The six banks, which include State Street Trust and Banking Co Ltd, Mitsubishi UFJ Trust and Banking Corp and The Nomura Trust and Banking Co Ltd, are seeking compensation for false financial statements submitted by Olympus in the 11 years to 2011.
Damages from the scandal continue to weigh on Olympus, with the announcement marking the fifth lawsuit it has publicly recognized. The company says that nearly 20 cases have been submitted to courts seeking a total of 85.6 billion yen.
Olympus at its last earnings briefing said it would set aside 17 billion yen ($166.49 million) to settle three of the cases it has publicly recognized, which sought a total of 44 billion yen and were brought by overseas investors and medical equipment maker Terumo Corp.
The other two claims, including the one announced on Thursday, are seeking a total of 41.1 billion yen.
The six Japanese banks acted to meet a three-year deadline for submitting cases against Olympus since the scandal was uncovered, said a public relations officer at Mitsubishi UFJ Trust and Banking Corp. An exact cut-off date has not been decided by the court.
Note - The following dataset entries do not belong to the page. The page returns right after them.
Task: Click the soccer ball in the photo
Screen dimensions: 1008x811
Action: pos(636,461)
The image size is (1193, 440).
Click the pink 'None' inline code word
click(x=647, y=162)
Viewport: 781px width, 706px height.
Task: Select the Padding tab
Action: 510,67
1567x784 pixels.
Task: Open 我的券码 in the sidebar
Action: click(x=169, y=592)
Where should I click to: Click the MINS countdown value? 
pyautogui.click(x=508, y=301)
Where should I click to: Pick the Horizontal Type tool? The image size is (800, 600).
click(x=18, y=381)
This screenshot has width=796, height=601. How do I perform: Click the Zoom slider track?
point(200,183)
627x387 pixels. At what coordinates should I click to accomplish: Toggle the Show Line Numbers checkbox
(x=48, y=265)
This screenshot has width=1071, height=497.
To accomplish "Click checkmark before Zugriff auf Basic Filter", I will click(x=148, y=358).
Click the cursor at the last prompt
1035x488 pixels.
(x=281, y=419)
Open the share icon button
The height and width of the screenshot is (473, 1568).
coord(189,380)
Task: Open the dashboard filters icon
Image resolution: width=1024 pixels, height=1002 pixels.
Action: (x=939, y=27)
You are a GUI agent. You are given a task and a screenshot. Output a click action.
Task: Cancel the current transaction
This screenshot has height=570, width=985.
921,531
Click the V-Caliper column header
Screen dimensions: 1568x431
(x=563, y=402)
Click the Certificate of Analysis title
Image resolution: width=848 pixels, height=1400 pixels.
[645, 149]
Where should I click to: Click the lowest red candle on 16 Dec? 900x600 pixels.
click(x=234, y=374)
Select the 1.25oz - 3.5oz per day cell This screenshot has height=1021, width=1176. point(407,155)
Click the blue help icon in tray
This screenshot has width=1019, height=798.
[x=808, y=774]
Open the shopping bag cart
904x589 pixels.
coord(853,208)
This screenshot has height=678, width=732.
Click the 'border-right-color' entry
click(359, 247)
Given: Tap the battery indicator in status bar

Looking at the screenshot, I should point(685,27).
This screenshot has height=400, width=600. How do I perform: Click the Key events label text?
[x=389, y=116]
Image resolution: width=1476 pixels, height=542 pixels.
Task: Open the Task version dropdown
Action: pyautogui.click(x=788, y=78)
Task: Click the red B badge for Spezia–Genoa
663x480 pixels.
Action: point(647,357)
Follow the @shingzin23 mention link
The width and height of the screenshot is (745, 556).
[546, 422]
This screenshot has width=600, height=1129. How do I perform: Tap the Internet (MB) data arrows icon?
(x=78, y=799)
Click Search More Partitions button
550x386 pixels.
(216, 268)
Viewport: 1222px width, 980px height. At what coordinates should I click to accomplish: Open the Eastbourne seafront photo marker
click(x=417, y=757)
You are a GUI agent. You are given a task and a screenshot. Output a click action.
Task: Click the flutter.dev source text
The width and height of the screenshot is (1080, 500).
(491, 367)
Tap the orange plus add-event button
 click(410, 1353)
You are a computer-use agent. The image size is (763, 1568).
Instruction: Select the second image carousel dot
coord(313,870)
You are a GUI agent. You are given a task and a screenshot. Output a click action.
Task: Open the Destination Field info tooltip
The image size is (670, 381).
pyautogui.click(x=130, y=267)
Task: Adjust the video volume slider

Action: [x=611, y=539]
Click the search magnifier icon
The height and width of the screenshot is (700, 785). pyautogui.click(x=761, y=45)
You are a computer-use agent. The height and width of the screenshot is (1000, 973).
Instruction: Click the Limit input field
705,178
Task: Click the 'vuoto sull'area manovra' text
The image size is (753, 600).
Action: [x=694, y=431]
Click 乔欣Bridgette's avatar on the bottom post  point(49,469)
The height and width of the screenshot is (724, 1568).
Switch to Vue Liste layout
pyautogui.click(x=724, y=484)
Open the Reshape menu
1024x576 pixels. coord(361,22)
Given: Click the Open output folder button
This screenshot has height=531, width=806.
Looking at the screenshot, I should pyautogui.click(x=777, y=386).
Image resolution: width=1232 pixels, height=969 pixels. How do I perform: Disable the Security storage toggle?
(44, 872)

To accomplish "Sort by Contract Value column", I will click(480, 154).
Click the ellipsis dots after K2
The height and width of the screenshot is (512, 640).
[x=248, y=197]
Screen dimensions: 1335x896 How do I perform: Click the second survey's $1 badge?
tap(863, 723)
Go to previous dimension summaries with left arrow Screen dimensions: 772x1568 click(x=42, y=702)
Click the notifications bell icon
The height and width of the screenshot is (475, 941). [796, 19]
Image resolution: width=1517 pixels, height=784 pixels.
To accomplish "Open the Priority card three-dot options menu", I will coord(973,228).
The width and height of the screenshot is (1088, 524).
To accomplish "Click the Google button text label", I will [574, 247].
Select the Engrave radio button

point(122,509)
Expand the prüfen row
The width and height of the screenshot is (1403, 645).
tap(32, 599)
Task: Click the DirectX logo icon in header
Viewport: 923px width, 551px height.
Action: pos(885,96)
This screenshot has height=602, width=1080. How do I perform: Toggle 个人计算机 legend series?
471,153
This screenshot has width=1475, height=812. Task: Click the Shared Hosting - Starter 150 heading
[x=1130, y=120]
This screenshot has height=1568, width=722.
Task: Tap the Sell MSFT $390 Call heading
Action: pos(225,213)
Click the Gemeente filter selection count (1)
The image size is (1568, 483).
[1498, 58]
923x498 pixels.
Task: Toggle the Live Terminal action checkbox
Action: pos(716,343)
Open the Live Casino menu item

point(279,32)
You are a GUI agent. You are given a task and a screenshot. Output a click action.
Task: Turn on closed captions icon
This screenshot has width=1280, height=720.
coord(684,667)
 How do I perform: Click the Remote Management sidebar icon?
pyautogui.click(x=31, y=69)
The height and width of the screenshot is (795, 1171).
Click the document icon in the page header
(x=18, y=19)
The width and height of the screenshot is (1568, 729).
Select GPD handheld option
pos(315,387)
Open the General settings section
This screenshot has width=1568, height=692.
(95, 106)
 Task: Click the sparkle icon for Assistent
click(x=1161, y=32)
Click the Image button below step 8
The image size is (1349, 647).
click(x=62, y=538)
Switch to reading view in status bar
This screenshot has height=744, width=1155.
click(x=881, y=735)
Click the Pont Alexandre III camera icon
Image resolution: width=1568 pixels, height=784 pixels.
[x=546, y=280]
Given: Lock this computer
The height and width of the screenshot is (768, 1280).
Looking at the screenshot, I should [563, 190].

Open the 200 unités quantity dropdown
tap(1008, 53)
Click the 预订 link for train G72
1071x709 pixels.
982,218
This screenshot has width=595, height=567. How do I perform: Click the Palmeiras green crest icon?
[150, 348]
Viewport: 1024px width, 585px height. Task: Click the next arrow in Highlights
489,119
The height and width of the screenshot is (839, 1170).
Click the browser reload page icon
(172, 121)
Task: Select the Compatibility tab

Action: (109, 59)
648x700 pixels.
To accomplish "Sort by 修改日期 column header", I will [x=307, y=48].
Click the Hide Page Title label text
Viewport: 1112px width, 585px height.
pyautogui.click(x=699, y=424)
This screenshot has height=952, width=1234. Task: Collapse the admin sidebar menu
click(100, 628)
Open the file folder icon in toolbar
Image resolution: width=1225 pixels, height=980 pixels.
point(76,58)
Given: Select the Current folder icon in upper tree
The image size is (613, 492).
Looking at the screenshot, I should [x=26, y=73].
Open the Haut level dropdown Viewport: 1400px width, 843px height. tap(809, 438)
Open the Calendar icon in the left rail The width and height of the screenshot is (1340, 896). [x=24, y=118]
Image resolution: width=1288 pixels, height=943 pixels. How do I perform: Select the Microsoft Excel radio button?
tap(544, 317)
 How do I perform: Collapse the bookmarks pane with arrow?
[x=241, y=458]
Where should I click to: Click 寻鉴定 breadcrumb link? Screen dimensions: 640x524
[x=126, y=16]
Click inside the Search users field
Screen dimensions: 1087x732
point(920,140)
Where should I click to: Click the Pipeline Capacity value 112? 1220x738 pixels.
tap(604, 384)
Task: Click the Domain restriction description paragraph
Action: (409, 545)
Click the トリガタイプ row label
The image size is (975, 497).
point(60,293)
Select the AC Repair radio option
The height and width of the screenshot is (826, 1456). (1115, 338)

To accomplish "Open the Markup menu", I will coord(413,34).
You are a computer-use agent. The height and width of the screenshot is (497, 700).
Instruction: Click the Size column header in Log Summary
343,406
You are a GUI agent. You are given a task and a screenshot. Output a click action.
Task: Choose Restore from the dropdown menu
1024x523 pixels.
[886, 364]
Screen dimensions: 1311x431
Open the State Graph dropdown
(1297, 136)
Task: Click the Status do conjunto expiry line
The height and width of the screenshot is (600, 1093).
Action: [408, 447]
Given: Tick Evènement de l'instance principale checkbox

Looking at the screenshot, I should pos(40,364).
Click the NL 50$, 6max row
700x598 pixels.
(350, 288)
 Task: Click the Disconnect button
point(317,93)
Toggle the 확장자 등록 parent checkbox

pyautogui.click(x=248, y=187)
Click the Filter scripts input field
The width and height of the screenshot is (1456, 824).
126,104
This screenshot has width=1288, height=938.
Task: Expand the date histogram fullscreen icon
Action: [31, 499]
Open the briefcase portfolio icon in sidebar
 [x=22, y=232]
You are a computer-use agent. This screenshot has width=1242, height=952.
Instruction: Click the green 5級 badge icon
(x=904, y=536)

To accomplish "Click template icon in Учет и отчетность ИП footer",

The five other trust banks had no immediate comment.
The six are seeking damages on behalf of investors whose funds they held, according to a representative at one who declined to be named.
Olympus saw its shares and profit dive in 2011 after former Chief Executive Michael Woodford alerted prosecutors and the media to a series of payments designed to cover up investment losses.
The medical equipment maker wrote down the value of several deals made over a decade, including its $2 billion purchase of U.K. firm Gyrus in 2008. Olympus also paid the world's largest advisory fee, equivalent to one-third of the purchase price, in that deal.
Three former Olympus executives, including former chairman Tsuyoshi Kikukawa, were found guilty by a Japanese court in July 2013. They were handed suspended jail sentences while the company was fined 700 million yen ($7 million) for violating securities laws.
Since then the company has swung back to profit, with Sony Corp paying 50 billion yen ($500 million) to become its biggest shareholder last year, when it also raised $1.2 billion in a share issue.
Olympus's shares have also recovered from a trough of 424 yen it scraped in 2011, after they lost around 80 percent of their value. On Thursday its shares were off 1.2 percent at 3,020 yen, slightly outperforming the benchmark index which was down 1.9 percent in afternoon trade.